* EXERCISE
Search the entries below for "status", and copy each line where it appears.

* RECORDS FOR THIS EXERCISE
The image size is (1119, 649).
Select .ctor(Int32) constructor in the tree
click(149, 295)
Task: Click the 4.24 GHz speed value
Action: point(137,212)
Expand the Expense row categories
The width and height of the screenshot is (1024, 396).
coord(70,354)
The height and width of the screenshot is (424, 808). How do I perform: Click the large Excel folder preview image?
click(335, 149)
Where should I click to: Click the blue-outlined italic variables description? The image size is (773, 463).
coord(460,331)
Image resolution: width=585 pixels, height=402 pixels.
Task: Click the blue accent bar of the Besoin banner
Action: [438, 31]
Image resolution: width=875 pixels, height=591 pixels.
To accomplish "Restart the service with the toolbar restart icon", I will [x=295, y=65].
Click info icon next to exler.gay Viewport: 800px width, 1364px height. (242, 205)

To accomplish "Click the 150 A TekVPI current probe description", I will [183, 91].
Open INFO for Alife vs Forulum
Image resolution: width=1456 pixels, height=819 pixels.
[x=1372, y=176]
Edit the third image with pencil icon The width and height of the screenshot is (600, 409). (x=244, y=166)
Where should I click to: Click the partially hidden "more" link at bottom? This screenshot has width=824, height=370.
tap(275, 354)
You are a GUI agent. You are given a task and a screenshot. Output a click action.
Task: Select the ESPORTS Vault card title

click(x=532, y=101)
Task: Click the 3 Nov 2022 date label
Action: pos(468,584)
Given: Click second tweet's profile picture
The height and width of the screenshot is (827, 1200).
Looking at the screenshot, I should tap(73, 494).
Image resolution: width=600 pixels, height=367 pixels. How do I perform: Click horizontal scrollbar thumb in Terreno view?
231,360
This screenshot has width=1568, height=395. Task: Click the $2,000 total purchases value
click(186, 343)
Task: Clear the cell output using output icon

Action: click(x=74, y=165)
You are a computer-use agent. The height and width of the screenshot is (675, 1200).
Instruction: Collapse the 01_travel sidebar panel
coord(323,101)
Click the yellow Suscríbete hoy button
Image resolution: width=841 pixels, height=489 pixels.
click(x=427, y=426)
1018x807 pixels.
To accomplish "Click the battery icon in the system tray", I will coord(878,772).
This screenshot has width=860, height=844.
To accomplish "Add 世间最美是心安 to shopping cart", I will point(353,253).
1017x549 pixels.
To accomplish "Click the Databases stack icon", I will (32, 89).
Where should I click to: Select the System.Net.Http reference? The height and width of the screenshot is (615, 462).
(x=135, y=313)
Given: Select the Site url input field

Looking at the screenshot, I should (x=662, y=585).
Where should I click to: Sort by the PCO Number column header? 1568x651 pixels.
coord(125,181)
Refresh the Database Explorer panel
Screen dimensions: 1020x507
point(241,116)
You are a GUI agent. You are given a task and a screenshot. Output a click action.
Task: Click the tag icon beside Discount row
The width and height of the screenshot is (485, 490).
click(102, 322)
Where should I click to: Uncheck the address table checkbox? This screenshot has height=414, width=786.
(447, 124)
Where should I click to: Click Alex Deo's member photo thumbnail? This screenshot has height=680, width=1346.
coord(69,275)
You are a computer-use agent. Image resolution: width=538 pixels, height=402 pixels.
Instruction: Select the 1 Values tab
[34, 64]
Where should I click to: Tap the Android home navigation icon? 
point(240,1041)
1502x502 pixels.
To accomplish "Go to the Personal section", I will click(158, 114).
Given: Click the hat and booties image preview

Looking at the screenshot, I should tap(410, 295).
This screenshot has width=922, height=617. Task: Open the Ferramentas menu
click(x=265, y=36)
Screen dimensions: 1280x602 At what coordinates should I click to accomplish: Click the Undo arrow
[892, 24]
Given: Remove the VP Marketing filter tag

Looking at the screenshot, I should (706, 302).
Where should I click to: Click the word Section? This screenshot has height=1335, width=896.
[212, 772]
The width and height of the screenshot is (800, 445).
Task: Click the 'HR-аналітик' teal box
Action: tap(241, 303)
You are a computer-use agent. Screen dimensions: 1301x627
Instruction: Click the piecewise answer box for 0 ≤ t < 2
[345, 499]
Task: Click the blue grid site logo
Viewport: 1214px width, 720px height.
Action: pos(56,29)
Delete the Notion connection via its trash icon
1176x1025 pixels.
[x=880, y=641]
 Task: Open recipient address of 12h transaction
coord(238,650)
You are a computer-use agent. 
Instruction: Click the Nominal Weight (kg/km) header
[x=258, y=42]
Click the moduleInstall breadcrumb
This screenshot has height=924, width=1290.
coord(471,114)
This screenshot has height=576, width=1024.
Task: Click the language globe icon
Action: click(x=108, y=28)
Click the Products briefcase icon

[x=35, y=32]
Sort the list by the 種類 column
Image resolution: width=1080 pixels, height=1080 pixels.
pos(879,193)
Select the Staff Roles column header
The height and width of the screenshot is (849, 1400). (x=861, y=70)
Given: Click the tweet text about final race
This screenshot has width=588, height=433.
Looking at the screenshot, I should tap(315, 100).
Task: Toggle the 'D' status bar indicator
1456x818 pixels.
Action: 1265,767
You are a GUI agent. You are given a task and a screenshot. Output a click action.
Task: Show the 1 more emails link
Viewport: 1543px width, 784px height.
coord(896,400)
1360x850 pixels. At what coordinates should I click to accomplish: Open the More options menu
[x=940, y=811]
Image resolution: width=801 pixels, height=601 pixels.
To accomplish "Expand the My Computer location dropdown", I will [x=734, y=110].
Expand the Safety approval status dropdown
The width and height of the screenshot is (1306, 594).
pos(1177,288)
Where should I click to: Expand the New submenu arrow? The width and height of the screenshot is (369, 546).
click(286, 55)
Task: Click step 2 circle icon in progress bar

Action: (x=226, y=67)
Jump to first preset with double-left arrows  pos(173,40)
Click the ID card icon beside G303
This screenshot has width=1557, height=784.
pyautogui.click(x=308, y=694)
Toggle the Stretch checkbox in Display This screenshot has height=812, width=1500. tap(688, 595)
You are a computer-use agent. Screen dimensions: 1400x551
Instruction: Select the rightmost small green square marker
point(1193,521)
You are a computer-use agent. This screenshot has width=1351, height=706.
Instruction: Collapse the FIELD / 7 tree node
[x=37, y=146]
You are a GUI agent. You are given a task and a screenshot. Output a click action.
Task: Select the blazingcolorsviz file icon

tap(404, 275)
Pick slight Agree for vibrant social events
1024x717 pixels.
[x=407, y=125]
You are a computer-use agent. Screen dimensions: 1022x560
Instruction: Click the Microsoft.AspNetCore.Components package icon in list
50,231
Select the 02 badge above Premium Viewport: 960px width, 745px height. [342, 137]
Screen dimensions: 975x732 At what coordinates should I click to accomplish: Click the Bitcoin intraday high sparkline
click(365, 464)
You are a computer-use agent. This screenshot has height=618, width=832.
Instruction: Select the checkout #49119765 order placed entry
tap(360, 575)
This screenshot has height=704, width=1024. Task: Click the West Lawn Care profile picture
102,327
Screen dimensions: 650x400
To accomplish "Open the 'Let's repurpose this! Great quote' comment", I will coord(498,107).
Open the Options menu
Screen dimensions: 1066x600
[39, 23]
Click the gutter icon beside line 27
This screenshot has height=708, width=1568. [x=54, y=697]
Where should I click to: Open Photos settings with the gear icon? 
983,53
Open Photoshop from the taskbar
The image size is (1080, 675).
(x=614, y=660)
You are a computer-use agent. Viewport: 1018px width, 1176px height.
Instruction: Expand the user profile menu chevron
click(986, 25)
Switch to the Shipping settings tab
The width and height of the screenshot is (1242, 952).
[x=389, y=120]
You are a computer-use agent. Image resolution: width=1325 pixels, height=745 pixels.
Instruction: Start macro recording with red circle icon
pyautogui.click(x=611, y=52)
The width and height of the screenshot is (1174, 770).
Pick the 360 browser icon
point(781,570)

* SOLUTION FOR THIS EXERCISE
Task: Toggle the 'D' status bar indicator
Expand the Safety approval status dropdown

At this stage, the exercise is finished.